Chacon-Portillo Martin A, Zea-Vera Rodrigo, Zhu Huirong, Dickerson Heather A, Adachi Iki, Heinle Jeffrey S, Fraser Charles D, Mery Carlos M
Division of Congenital Heart Surgery, Texas Children's Hospital, Houston, Texas.
Michael E. DeBakey Department of Surgery, Baylor College of Medicine, Houston, Texas.
Congenit Heart Dis. 2018 Nov;13(6):927-934. doi: 10.1111/chd.12664. Epub 2018 Oct 2.
There are limited studies analyzing pulsatile Glenn as a long-term palliation strategy for single ventricle patients. This study sought to determine their outcomes at a single institution.
A retrospective review was performed.
Study performed at a single pediatric hospital.
All single ventricle patients who underwent pulsatile Glenn from 1995 to 2016 were included.
Pulsatile Glenn failure was defined as takedown, transplant, or death. Further palliation was defined as Fontan, 1.5, or biventricular repair. Risk factors were assessed by Cox multivariable competing risk analyses.

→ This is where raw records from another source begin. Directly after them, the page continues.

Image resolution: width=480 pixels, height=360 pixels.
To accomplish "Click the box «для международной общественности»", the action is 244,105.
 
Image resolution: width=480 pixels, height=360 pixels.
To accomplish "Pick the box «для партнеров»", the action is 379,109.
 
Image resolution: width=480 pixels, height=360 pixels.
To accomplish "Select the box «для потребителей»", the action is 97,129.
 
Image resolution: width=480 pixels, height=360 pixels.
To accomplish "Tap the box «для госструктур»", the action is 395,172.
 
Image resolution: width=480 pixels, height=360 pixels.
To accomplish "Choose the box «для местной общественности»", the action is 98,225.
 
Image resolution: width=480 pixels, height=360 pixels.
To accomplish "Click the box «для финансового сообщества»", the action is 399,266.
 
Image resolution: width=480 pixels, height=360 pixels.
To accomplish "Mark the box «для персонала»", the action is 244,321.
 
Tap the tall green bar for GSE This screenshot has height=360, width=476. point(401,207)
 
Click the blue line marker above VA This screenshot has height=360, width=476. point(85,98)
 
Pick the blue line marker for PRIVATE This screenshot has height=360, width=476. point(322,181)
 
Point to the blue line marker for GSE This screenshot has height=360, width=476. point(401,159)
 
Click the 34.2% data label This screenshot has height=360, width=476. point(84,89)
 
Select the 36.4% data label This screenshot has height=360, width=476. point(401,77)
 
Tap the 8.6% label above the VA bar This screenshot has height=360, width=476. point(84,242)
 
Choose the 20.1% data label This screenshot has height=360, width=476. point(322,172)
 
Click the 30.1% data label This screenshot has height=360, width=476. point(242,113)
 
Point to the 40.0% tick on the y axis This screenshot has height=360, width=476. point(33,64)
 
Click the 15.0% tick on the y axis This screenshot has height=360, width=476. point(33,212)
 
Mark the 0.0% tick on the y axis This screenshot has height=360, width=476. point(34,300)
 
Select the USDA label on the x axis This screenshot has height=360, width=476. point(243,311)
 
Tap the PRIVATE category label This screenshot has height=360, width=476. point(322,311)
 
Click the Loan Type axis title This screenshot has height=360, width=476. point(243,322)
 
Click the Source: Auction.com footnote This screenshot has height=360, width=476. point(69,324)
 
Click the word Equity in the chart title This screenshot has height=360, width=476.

Seventy-eight patients underwent pulsatile Glenn at age 9 months (interquartile range, 5-14). In total, 28% had heterotaxy, 18% had a genetic syndrome, and 24% had an abnormal inferior vena cava. There were 3 (4%) perioperative mortalities. Further palliation was performed in 41 (53%) patients with a median time-to-palliation of 4 years (interquartile range, 3-5). Pulsatile Glenn failure occurred in 10 (13%) patients with 8 total mortalities. Five- and 10-year transplant-free survival were 91% and 84%, respectively. At a median follow-up of 6 years (interquartile range, 2-8), 27 patients (35%) remained with PG (age 7 years [interquartile range, 3-11], oxygen saturation 83% ± 4%). Preoperative moderate-severe atrioventricular valve regurgitation (AVVR) (hazard ratio 7.77; 95% confidence interval 1.80-33.43; P =.005) and higher pulmonary vascular resistance (hazard ratio 2.59; 95% confidence interval 1.08-6.15; P =.031) were predictors of pulsatile Glenn failure after adjusting for covariates. Reaching further palliation was less likely in patients with preoperative moderate-severe AVVR (hazard ratio 0.22, 95% confidence interval 0.08-0.59; P =.002).
Pulsatile Glenn can be an effective tool to be used in challenging circumstances, these patients can have a favorable long-term prognosis without reducing their suitability for further palliation.
分析搏动性格林分流术作为单心室患者长期姑息治疗策略的研究有限。本研究旨在确定单中心此类患者的治疗结果。
进行回顾性分析。
在一家儿科医院开展研究。
纳入1995年至2016年期间接受搏动性格林分流术的所有单心室患者。
搏动性格林分流术失败定义为拆除分流、移植或死亡。进一步姑息治疗定义为Fontan手术、1.5心室修复或双心室修复。通过Cox多变量竞争风险分析评估危险因素。
78例患者在9个月大时(四分位间距,5 - 14个月)接受了搏动性格林分流术。总体而言,28%患有内脏异位,18%患有遗传综合征,24%下腔静脉异常。围手术期死亡3例(4%)。41例(53%)患者进行了进一步姑息治疗,姑息治疗的中位时间为4年(四分位间距,3 - 5年)。10例(13%)患者出现搏动性格林分流术失败,共8例死亡。5年和10年无移植生存率分别为91%和84%。中位随访6年(四分位间距,2 - 8年)时,27例患者(35%)仍保留搏动性格林分流术(年龄7岁[四分位间距,3 - 11岁],血氧饱和度83%±4%)。术前中重度房室瓣反流(AVVR)(风险比7.77;95%置信区间1.80 - 33.43;P = 0.005)和较高的肺血管阻力(风险比2.59;95%置信区间1.08 - 6.15;P = 0.031)是调整协变量后搏动性格林分流术失败的预测因素。术前中重度AVVR患者进行进一步姑息治疗的可能性较小(风险比0.22,95%置信区间0.08 - 0.59;P = 0.002)。
搏动性格林分流术可作为应对复杂情况的有效手段,这些患者可获得良好的长期预后,且不影响其接受进一步姑息治疗的适宜性。